Это рассуждение, по-видимому, означает отрицание нашего критерия. Согласно самой крайней форме этого взгляда, единственный способ, с помощью которого можно удостовериться в том, что машина может мыслить, состоит в том, чтобы стать машиной и осознавать процесс собственного мышления. Свои переживания можно было бы потом описать другим, но, конечно, подобное сообщение никого бы не удовлетворило. Точно так же, если следовать этому взгляду, то окажется, что единственный способ убедиться в том, что данный человек действительно мыслит, состоит в том, чтобы стать именно этим человеком. Фактически эта точка зрения является солипсистской*. Быть может, подобные воззрения весьма логичны, но если исходить из них, то обмен идеями становится весьма затруднительным. Согласно этой точке зрения, А обязан думать, что "А мыслит, а В нет", в то время как В убежден в том, что "В мыслит, а А нет". Вместо того чтобы постоянно спорить по этому вопросу, обычно принимают вежливое соглашение о том, что мыслят все.

В русском издании статьи "Может ли машина мыслить?" к этому примечанию добавлено еще одно предложение: "Солипсизм есть крайняя форма философии субъективного идеализма". Школьная форма солипсического credo, высказываемая иногда наиболее продвинутыми учащимися на уроках обществоведения, звучит примерно так: "Вы все существуете лишь в моем воображении, реален лишь я вместе с моими чувствами и ощущениями". Между тем великий философ Людвиг Витгенштейн (1889—1951), чьи лекции по философии математики в Кембридже посещал Тьюринг, заметил как-то: "Здесь мы можем видеть, что солипсизм совпадает с чистым реализмом, если он строго продуман". Эти слова Витгенштейна были выбраны в качестве эпиграфа к рассказу известного современного писателя Виктора Пелевина "Девятый сон Веры Павловны" и определили его содержание; см. напр.: Викшор Пелевин. Синий фонарь. М.: "Текст", 1991. — Прим. И.Д.

Я уверен, что профессор Джефферсон отнюдь не желает стоять на этой крайней солипсистской точке зрения.
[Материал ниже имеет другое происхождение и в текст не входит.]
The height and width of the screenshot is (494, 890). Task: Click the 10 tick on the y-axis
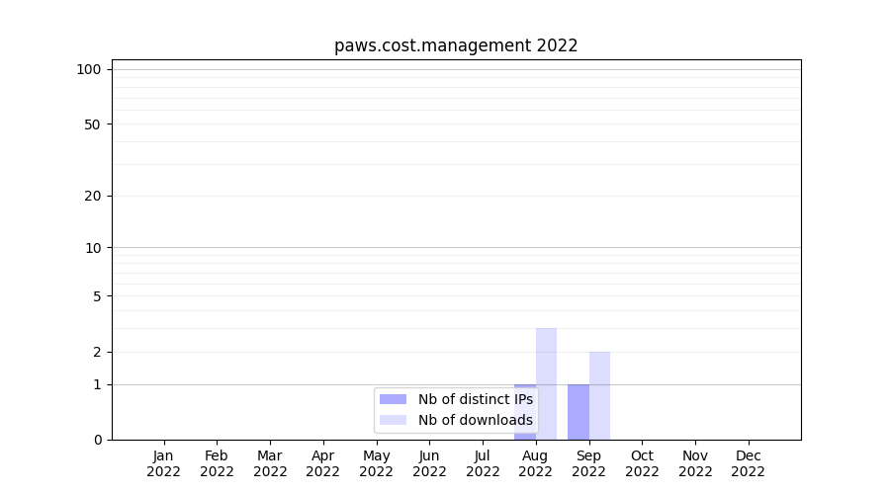pos(93,248)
Вероятно, он весьма охотно принял бы в качестве критерия "игру в имитацию". Эта, игра (если игрок В не участвует) нередко применяется на практике под названием viva voce (устно) для того, чтобы установить, понял ли действительно данный человек некоторую вещь, или он заучил нечто, как попугай. Вот отрывок из такой игры.
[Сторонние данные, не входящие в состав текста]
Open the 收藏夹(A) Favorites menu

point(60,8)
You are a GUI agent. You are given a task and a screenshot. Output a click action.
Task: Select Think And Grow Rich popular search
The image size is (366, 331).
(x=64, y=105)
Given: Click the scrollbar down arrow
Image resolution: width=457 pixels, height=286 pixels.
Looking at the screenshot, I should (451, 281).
Задающий вопросы: Не находите ли Вы, что в первой строке Вашего сонета: "Сравню ль тебя я с летним днем" выражение "с весенним днем" звучало бы лучше?

Отвечающий: Оно нарушало бы размер стиха.

Задающий вопросы: А если сказать "с зимним днем"? С размером здесь все обстоит благополучно.

Отвечающий: Это так, но никто не захочет, чтобы его сравнивали с зимним днем.

Задающий вопросы: А разве мистер Пиквик не напоминает Вам Рождество?

Отвечающий: Некоторым образом да.

Задающий вопросы: Но Рождество — зимний день, и я не думаю, чтобы мистер Пиквик имел что-нибудь против этого сравнения.

Отвечающий: Я не думаю, что вы говорите все это всерьез. Когда говорят о зимнем дне, имеют в виду обычно зимний день, а не какой-то особенный, вроде Рождества.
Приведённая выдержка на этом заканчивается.